_Challenge A_:
List every role in making, selling or using products that the transcript below names.
_Challenge B_:
Answer these questions from the transcript below, one line each:
(i) What timestamp appears next to the speaker's name?
(ii) Which online marketplace does the speaker give by name as an example?
(iii) According to the speaker, what does a producer of data products want to be able to analyze?

start Reading text

Mike Evans [00:38:48]:
Yeah, totally. I mean the easiest analogy, like the data product analogy really, really helps here is like if you, if you're talking about, you know, real world products on a marketplace or an Amazon or you know, whatever it is, and you, you would naturally, as a, as a, as a manufacturer or a distributor of those products, you would want to analyze their performance, their self performance and do things about what you find in the analysis to maybe evolve your product range or change the product sometimes or whatever it is, that's a, that's a very natural thing for a product manufacturer to want to do. So why should it be any different for Data products. As a producer of data products, it's the same and technology, you know, you, you, you, you want to be able to analyze the data about that data to, to either change the, the portfolio of data products that are out there or, or, or evolve the products themselves to be better or more tailored to the needs of the, of the consumer.

end Reading text
start Material provided

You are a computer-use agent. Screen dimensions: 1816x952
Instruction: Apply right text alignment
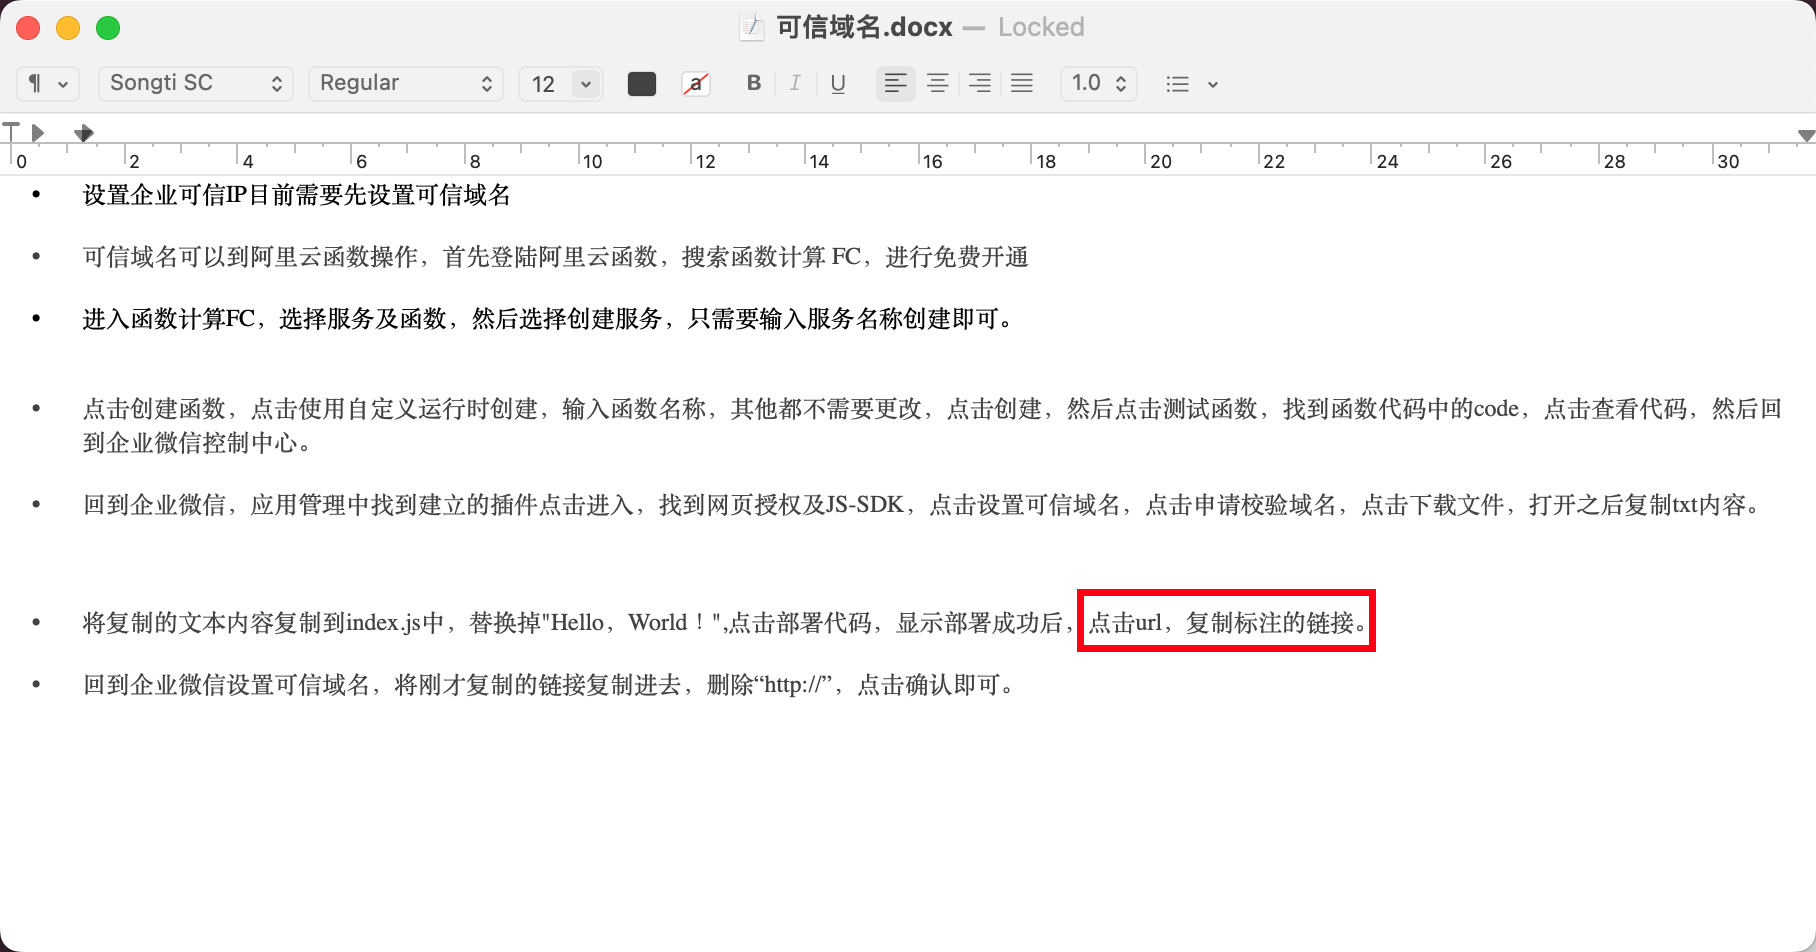pos(980,83)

end Material provided

_Task response A_:
Manufacturer, distributor, producer of data products, consumer

_Task response B_:
(i) 00:38:48
(ii) Amazon
(iii) The data about that data